_The records:_
*** Begin section ***

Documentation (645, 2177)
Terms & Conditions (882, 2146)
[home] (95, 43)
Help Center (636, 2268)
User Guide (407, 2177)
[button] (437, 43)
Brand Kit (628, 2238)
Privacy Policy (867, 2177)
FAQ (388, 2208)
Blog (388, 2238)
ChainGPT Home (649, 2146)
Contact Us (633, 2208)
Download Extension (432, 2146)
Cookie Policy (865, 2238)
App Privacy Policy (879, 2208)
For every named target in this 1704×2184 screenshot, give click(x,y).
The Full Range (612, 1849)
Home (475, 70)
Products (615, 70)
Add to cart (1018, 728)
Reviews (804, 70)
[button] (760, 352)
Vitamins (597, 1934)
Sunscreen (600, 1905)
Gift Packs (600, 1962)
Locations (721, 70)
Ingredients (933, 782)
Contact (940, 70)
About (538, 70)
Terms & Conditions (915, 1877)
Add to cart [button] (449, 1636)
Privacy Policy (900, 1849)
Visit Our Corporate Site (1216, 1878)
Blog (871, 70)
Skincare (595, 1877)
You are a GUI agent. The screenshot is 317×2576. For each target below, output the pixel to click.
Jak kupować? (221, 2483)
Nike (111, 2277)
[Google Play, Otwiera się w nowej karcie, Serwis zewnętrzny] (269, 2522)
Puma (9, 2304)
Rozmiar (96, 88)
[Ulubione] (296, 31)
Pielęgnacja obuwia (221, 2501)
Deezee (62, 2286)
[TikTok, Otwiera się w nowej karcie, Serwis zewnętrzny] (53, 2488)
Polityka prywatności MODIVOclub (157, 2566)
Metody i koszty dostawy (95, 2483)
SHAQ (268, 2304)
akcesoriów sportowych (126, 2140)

*** End section ***

_What you have to do:_ Please return all lines in the material above that include the word "screenshot".

_Reply:_
For every named target in this 1704×2184 screenshot, give click(x,y).
You are a GUI agent. The screenshot is 317×2576. For each target below, output the pixel to click.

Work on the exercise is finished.